Depending on what exactly the settings are, you might end up recording noise from empty microphone socket. Or you might get a mono recording of what you hear, as the microphone registers it. Or you might need to hook a wire from the stereo-out plug to line-in, then record from the line-in... but that doesn't always work either.
The method you suggested basically works if the sound card has a feature that allows on-the-fly- recording of what you hear (WhatUHear on Creative cards, AFAIK); many on-board audio circuits don't have this feature, but as far as I know most dedicated sound cards do have it.
At any rate, extracting the audio track from the video container file is a better way to get the sound file at your disposal, losslessly I may add - none of this recording thing, it's useful on occasion with stubborn streaming services that refuse to give you access to the file directly, but otherwise it's generally better to just aquire the data digitally rather than record the sound via analog channels.

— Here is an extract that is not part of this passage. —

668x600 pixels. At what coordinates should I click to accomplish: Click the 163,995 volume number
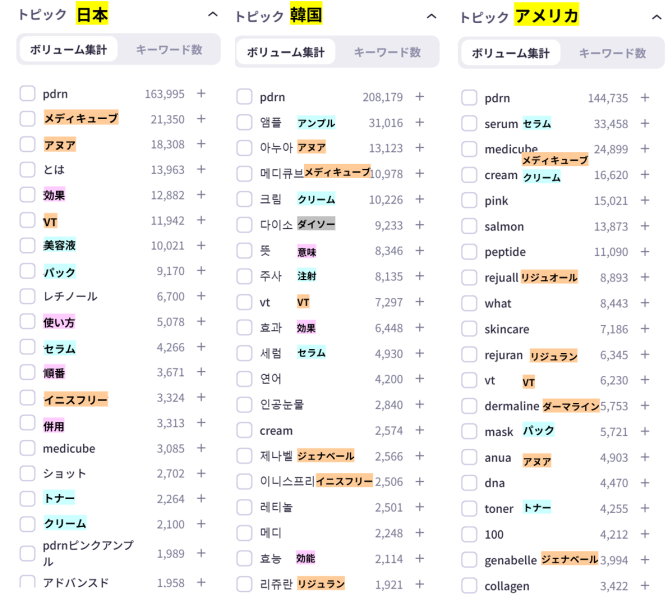click(164, 94)
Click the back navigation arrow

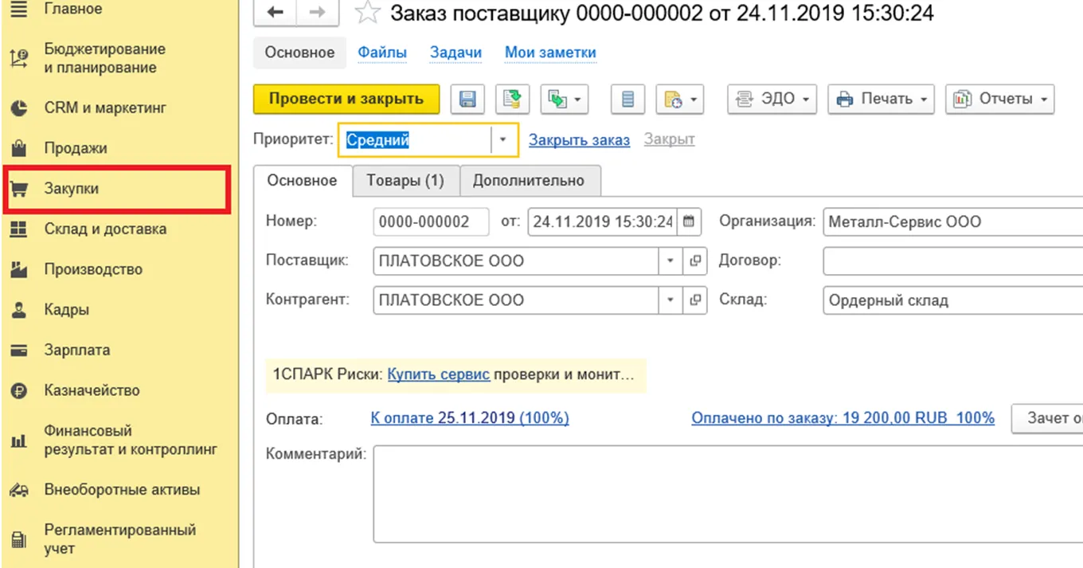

Of course, analog recording is great for giving the finger to everything that is supposedly "copy protected", should other methods fail - even the toughest copy protection on a compact disk will shatter when you put it into a CD player and wire a cable from the headphone outlet to line-in, put the disk rolling and hit record... At least, as long as the music industry doesn't start demanding for speakers and headphones that have a copy protection system similar to the HDCP on displays... :ick: But I digress, yet again.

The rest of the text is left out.